A BC Law student is covering a developing human rights crisis in Haiti as part of her summer fellowship, and what she witnessed on a recent trip is sobering. In an article published in the Boston Haitian Reporter, Rodline Louijeune ’17 writes about her June 25th trip to the Dominican Republic and Haiti border with […]

       

A BC Law student is covering a developing human rights crisis in Haiti as part of her summer fellowship, and what she witnessed on a recent trip is sobering.

In an article published in the Boston Haitian Reporter, Rodline Louijeune ’17 writes about her June 25th trip to the Dominican Republic and Haiti border with a delegation of eight other attorneys and law students from the United States, Haiti, Australia, and Canada. Louijeune, daughter of two Haitian immigrants and currently an Ella Baker Legal Fellow at the Institute for Justice & Democracy in Haiti (IJDH), details her experience of the ongoing crisis spilling across the two borders, where she and the other delegates witnessed hundreds of people migrating from the Dominican Republic into Haiti as part of a “forced voluntary” exodus.

“The delegation encountered crowded American school buses overloaded with people and their personal belongings — including large bags, mattresses, tarps, and bed-frames — tied to the roof of each bus,” writes Louijeune. “Though border officials on both sides were adamant that the departures were voluntary and part of seasonal migration patterns, this generally was not the case. People crossing the border initially tended to describe themselves as leaving voluntarily, but after further questioning, many reported having experienced threats and other pressures to leave the DR, sometimes from DR police and militia…Most left their livelihoods and/or families behind.”

The forced exodus follows the 2013 decision 168-13 made by the Dominican Constitutional Court, which effectively stripped citizenship from those born to undocumented parents since 1929. The Constitutional Court later adopted a means by which Dominicans of Haitian descent may obtain legal citizenship, but the process of documentation is difficult and expensive and the situation has left thousands stateless and unprotected.

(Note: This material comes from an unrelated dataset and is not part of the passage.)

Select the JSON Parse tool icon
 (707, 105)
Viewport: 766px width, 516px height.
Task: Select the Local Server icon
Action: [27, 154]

Louijeune also spent her previous spring break on a service trip to Haiti, part of the BC Law Pro Bono program.

Read the full story from Boston Haitian Reporter

The Institute for Justice and Democracy in Haiti (IJDH), headquartered in Boston, works for non-violent means of establishing constitutional democracy, justice and human rights, and distributing information on human rights conditions in Haiti. To learn more, please visit their homepage.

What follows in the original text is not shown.